Rationale: No New OS.

Eugene Leitl (eugene.leitl@lrz.uni-muenchen.de)
Sat, 21 Nov 1998 23:41:40 +0100

my inner geek writes:
> We need to create a new OS. We need to do it as an open source
> internet project. We can base it on Unix, or use some other OS,
> looking to Thinking Machines, Cray, or some other parallel
> distributed system for a model to learn from.

We don't need a yet another OS: there is a number of powerful but virtually unknown OSses out there: VxWorks, OS 9, Taos, Plan 9, Mach, Hurd, L4, diverse ForthOS'ses and lots of crazy experimental whatnots. We rather need a trick how we can make the marketplace adopt them to max out on diversity. You can't create artificial demand for a fine-grained efficient OS like L3 or L4 (open source, 12 kByte OOP microkernel written in Intel assembly, Linux personality) if the people don't care for things like messaging latency, die yield and doing sensible computing with WSI systems with << 1 MBit grains. How do _you_ write an OS to operate on a 300 mm wafer with ~1000 gates/die grains, mostly locally connected? Ever programmed an 'OS' for an analog FPGA or a hardware cellular automaton? Ever thought about how to utilize packet-switch-networked self-contained VLIW systems with on-die buses a few kBit wide? Ask your friendly Bunny Man from a local foundry, or a systems programmer how he feels about that.

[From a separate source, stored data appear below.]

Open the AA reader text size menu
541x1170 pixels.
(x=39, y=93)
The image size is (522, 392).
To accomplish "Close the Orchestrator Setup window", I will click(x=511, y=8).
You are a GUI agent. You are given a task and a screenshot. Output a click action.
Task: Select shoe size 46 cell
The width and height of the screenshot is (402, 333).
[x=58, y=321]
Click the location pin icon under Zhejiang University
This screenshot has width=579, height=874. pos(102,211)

A 300 mm wafer has about 70 000 mm^2 usable area. With near-future 0.1 um structures you can get about 100 million transistors (1/4 of that with current technology) on each 1 mm^2 die (random defect hits taking out several hundreds or even a few thousand of dies out of each wafer if you want to go WSI). With about 10^12 transistor equivalents (that's ~1 TeraTransistor, folks) that 300 mm wafer is an awesome resource, if used right. I think a hardware CA with ~1 Gcells with a >10 GHz clock sold for 1..2 k$ could be good for something. But how can a new OS help you here?

> The problem is simple: We're going to need to be able to program this
> massive supercomputer called "The Internet". The broadband
> infrastructure to support distributed nonlinear video requires this.

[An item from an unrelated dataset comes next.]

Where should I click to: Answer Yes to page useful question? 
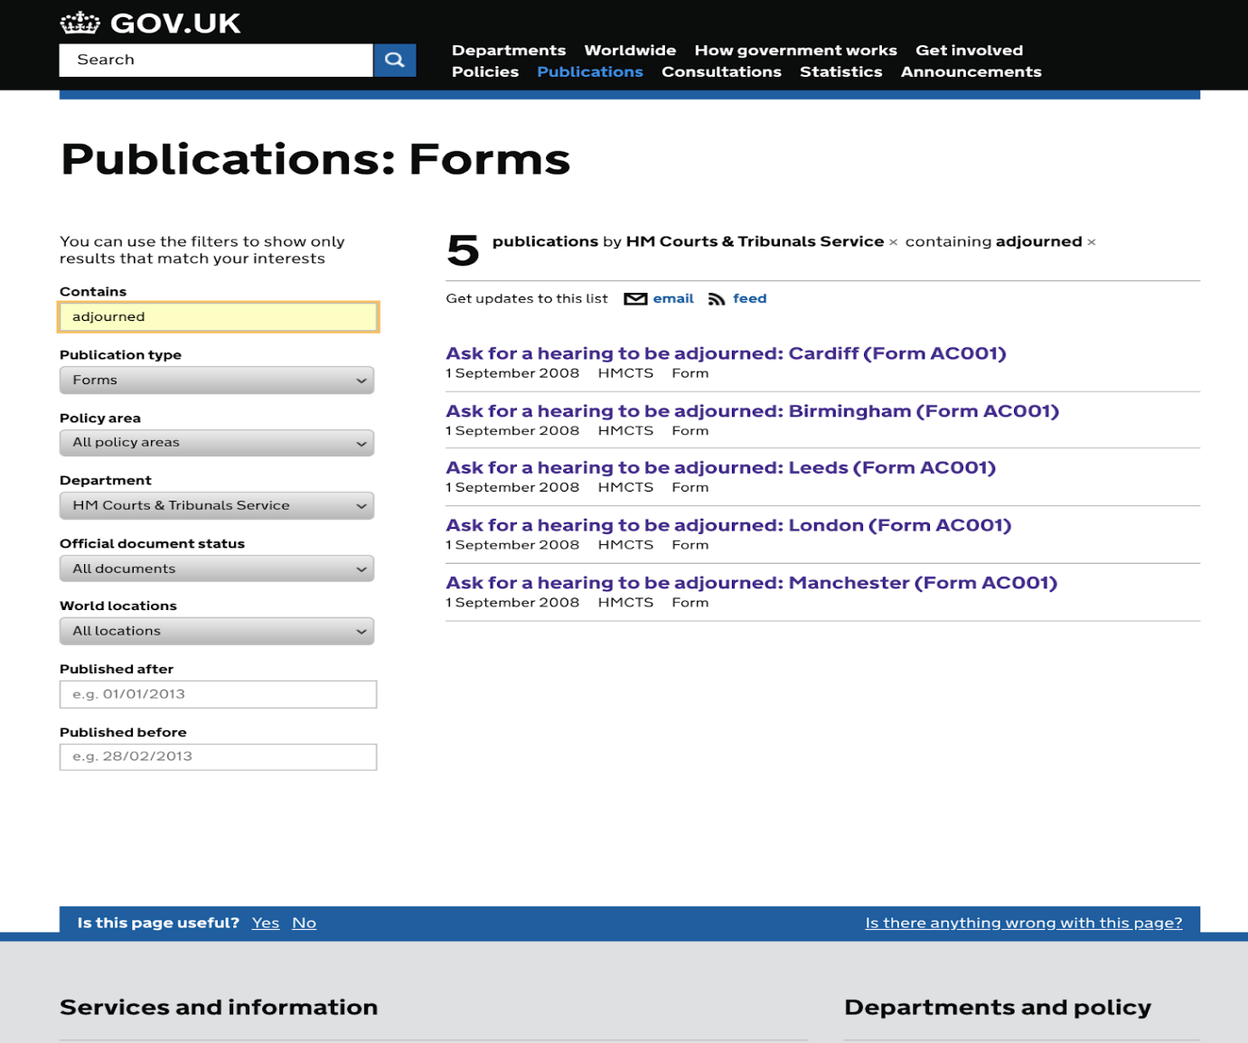pos(266,923)
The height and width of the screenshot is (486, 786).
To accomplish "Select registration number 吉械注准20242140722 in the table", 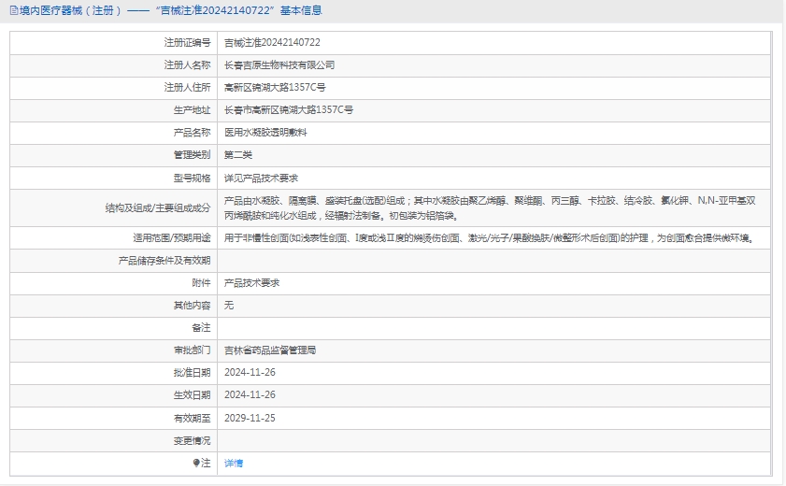I will (272, 43).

Whip up a hypercube Beowulf running PVM/MPI (or U-Net on DEC Tulips with about 30 us messaging latency, 20 MByte via Tx crossover cabling for full duplex, can bundle ports) or Myrinet. If you really want to flood your PCI or saturate your system with interrupts, buy a GBit ethernet card (if you want to do it cheaper, plug 3 or even 4 FastEthernet cards into your node). Voila, a commodity off-shelf supercomputer -- Beowulf people are doing it all the time.

The infrastructure is all there. All you need are applications. What was your rationale for a yet another OS? Distributed nonlinear video?

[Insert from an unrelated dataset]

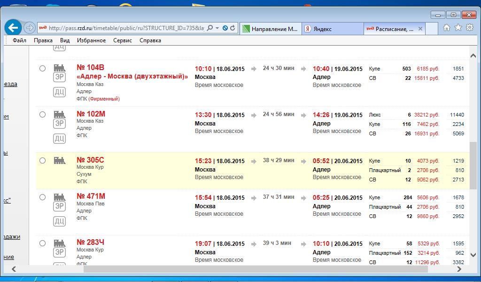Open the Избранное menu
The height and width of the screenshot is (282, 481).
[91, 40]
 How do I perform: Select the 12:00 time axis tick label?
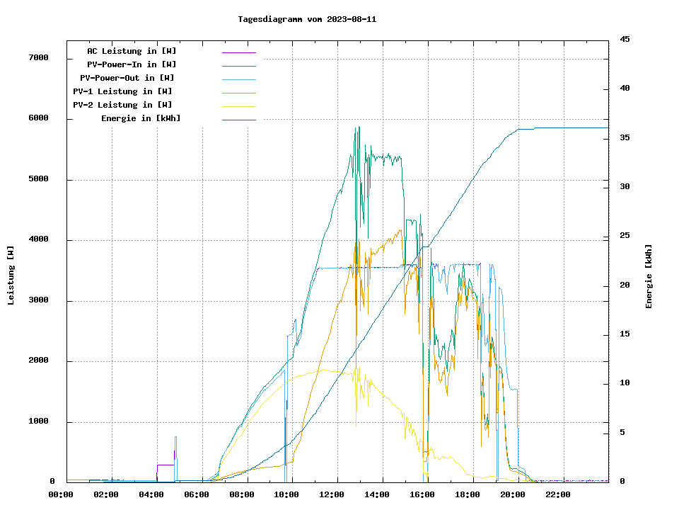click(331, 494)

Shucks, PVM even runs on Win98/NT. If not for security reasons, you could install PVM on every networked box on the Internet and break DES, find your favourite Mersenne, and povray Pixar out of the water. Little else, for latency and bandwidth won't let you shock the top500.org crowd, alas. (Maybe a decade downsteam, if you'd find a way to evolve FPGAs/machine instructions robustly, and precipitate Singularity you could impress _some_ people ;)

The infrastructure is all there. All you need are applications. What was your rationale for a yet another OS? Distributed nonlinear video?